Authored by: Gail Anderson, RD, U of MN Public Health Nutrition student
You may have heard that antioxidants are healthy. But, what exactly are they, and how can you get them in your diet? Having a diet rich in antioxidants may not be as complicated as you think.
Antioxidants include vitamins A, vitamin C, vitamin E, beta-carotene, lutein, lycopene, and selenium. They help repair damage to your cells and help prevent future damage to your body. Antioxidants prevent damage from free radicals, which are molecules that are produced by your body from environmental exposures (such as tobacco smoke or the sun) or when your body breaks down food. Antioxidants prevent this damage, which reduces your risk for problems such as heart disease, cancer, diabetes, and other diseases.

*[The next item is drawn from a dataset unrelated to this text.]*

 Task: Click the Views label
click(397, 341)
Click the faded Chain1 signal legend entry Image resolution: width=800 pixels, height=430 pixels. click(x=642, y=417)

Eating a diet rich in fruits and vegetables will ensure that you are getting plenty of antioxidants. For example, vitamin C can be found in citrus fruits, green peppers, strawberries, and tomatoes. Vitamin A is found in foods such as carrots, spinach, and cantaloupe. Sources of vitamin E include nuts, seeds, and vegetable oil. This list will get you started, but there are plenty of other sources of antioxidants as well.
Look for fruits and vegetables that are rich in color. When possible, it is best to obtain antioxidants through your diet rather than supplements. Getting in a variety of fruits and vegetables is the best way to do this. Pick up some of your favorite items at the farmer’s market, and also try some items that are new to you. This will ensure that your diet is loaded with antioxidants!